Introduction

What is The New Yorker? I know it’s a great magazine and that it’s a tremendous source of pleasure in my life. But what exactly is it? This blog’s premise is that The New Yorker is a work of art, as worthy of comment and analysis as, say, Keats’s “Ode on a Grecian Urn.” Each week I review one or more aspects of the magazine’s latest issue. I suppose it’s possible to describe and analyze an entire issue, but I prefer to keep my reviews brief, and so I usually focus on just one or two pieces, to explore in each the signature style of its author. A piece by Nick Paumgarten is not like a piece by Jill Lepore, and neither is like a piece by Ian Frazier. One could not mistake Collins for Seabrook, or Bilger for Galchen, or Mogelson for Kolbert. Each has found a style, and it is that style that I respond to as I read, and want to understand and describe.

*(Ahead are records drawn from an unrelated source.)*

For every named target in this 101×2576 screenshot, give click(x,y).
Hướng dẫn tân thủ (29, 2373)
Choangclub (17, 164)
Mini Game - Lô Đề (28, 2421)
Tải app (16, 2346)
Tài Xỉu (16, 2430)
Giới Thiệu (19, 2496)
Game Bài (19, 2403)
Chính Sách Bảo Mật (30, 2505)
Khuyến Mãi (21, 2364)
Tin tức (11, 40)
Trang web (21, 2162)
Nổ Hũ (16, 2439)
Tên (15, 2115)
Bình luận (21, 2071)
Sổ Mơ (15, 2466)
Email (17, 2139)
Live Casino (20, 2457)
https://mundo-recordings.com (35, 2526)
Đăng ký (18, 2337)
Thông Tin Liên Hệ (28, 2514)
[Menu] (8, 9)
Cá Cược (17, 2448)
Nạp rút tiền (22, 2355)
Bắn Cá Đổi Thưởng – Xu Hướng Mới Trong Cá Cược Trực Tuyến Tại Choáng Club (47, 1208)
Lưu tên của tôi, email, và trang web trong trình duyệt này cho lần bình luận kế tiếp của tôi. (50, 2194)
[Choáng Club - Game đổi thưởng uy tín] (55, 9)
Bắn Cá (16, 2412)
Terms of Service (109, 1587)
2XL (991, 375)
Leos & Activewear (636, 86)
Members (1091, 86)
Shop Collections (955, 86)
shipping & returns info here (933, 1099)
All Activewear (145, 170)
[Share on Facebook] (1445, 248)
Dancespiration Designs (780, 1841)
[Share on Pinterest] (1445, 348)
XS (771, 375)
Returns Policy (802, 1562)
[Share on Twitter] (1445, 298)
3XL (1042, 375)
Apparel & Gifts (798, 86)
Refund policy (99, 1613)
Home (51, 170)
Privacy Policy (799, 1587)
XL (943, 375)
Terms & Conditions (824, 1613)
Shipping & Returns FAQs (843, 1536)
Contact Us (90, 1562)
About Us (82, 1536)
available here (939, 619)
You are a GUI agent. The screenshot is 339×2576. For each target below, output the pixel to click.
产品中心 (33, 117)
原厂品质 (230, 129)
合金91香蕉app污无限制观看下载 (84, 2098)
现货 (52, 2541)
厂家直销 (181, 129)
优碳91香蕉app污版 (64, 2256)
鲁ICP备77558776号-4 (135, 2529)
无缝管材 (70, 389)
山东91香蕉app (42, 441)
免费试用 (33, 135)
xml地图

Saturday, September 26, 2020

September 7, 2020 Issue

It’s fascinating to see a great critic grapple with a complex, experimental work, trying to describe it, analyze it, extract meaning from it. That’s what Dan Chiasson does in his superb "Suspended Pleasures," in this week’s issue. The object of his study is Bernadette Mayer’s 1971 “crazy-headed journal” (Mayer’s words) Memory. He considers it variously as an exploration of the layers of what a person thinks they remember firsthand”; as nostalgia (“Nostalgia—for the carnal, improvised mood of 1971, but also for the halcyon days of, say, last summer, before we were afraid of communal life—has become the work’s dominant key”); as “a database of half-captured meals, barns, bodies—a kind of analog Internet”; as “a time capsule” ("Mayer wanted 'Memory' to serve as a time capsule, its meaning deferred until a future, or a range of futures, that she couldn’t have foreseen"); and as elegy (“Elegy always has a way of creeping into art that documents the once teeming, now empty past”). 

Of Chiasson’s many brilliant analytical moves, my favorite is his “reanimation” of some of Mayer’s subjects. He writes,

The Airstreams and roadsters, the delis and coffees are there whenever and wherever we want to experience them, and they can be reanimated on demand. Reading “Memory” with a phone handy, I followed Mayer and her crew along the back roads of the Berkshires to Nejaime’s, a local liquor store, which, I learned, stayed open this spring, deemed an essential business. In the city, Mayer took a photograph of a New York storefront: Casa Moneo. The business closed in 1988, but Google reveals its old address, on Fourteenth Street, in a building that once housed Marcel Duchamp’s studio. When I came across mysteries in the text—a forgotten restaurant, a long-gone landmark—I posed my questions to the Internet, and got answers from the hive mind. Though “Memory” is a famous work, it has been experienced firsthand by relatively few people: it is still a choose-your-own-adventure—uncharted, wide open. Finding a path through “Memory” seems like both a highly personal lark and a spur to collaborate.

That “The Airstreams and roadsters, the delis and coffees are there whenever and wherever we want to experience them, and they can be reanimated on demand” is thrillingly good! The same goes for the whole piece. I enjoyed it immensely.